__Tareas a realizar__
1. Indique si cada una de estas afirmaciones concuerda con el texto sobre Vampyr y responda sí o no, citando literalmente las palabras del texto que lo deciden: (a) Friedrich fue un pintor del Romanticismo alemán. (b) Dreyer sabía ver con el ojo del espíritu, pero no podía transmitir lo que veía. (c) El texto presenta Vampyr, ante todo, como una película de terror.
2. Prosiga el texto sobre Vampyr a partir de su última oración.

Vampyr es, sobre todo, una película con alma. Una de esas películas que pueden llegar muy hondo, pasando a formar parte de ese pequeño grupo de experiencias de “revelación” que se van atesorando a lo largo de una vida y que se conservan en lo más íntimo de uno mismo como poseedoras de las claves mismas de la existencia. Ahí pueden coexistir con ciertos sueños especiales, con unos recuerdos lejanos, con ciertas visiones interiores, con algunas experiencias estéticas mágicas...

C.D. Friedrich, el gran pintor del Romanticismo alemán, decía: «Cierra tu ojo corporal a fin de ver con el ojo de tu espíritu y haz surgir a la luz del día lo que has visto en la oscuridad». Sin duda Dreyer, maestro de maestros, sabía mirar con el ojo del espíritu y ver allí donde la mirada física no alcanza; pero no sólo eso: era, además, capaz de transmitir lo que había visto.

__Información proporcionada__
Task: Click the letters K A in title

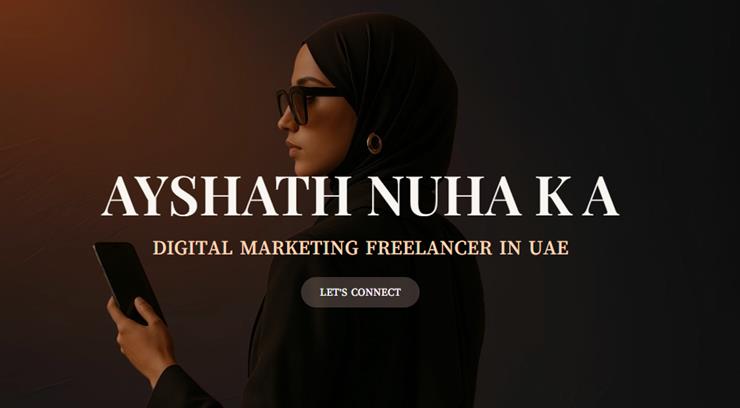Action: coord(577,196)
==
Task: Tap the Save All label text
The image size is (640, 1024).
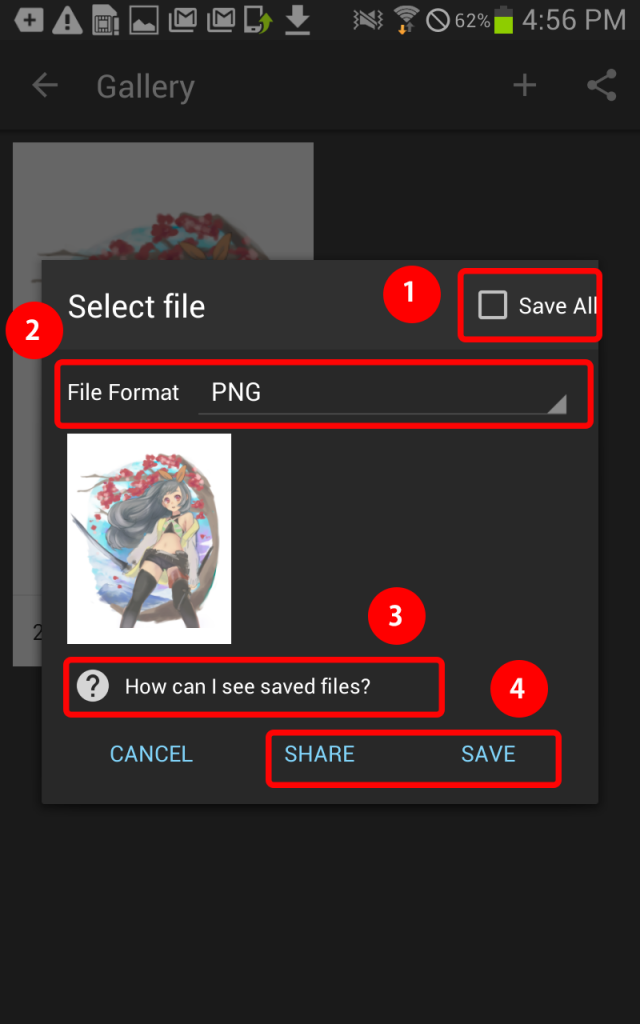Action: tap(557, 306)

__Conjunto de respuestas__
1.
(a) Sí: «C.D. Friedrich, el gran pintor del Romanticismo alemán».
(b) No: «era, además, capaz de transmitir lo que había visto».
(c) No: «Vampyr es, sobre todo, una película con alma».

2.
Posiblemente Vampyr desconcierte en una primera visión. A pesar de que la acción se desarrolla en el curso de una sola noche y en unos escenarios limitados (castillo, guarida de los vampiros, posada y molino), por algún motivo nos hace perder las referencias espaciotemporales. Y no es casual que así sea, pues Dreyer nos traslada a un mundo donde tiempo y espacio ya no son esas magnitudes uniformes y medibles con las que estamos familiarizados, sino que adquieren una dimensión cualitativa. Estamos sencillamente en otro mundo, en ese mundo intermedio que Henry Corbin --el filósofo occidental que mejor lo ha tematizado-- designó como “mundo imaginal” y que tan perfectamente conocía Swedemborg, el teósofo sueco del siglo XVIII, por el que tanto interés había demostrado Dreyer. Mundo imaginal, es decir, mundo intermedio del alma, entre lo material y lo puramente espiritual, en el que se espiritualizan los cuerpos y se corporifica el espíritu y, por eso mismo, más real y más “objetivo” que el mundo meramente físico de nuestra experiencia común.

Ése es el mundo de la experiencia visionaria, de los sueños “verdaderos” (los que entran por la “puerta de cuerno”, según Homero), que si bien se eleva por encima del mundo físico, tiene también un submundo inferior, pues puede ser tanto puerta de los cielos como entrada a los infiernos.

(Termino en el spoiler)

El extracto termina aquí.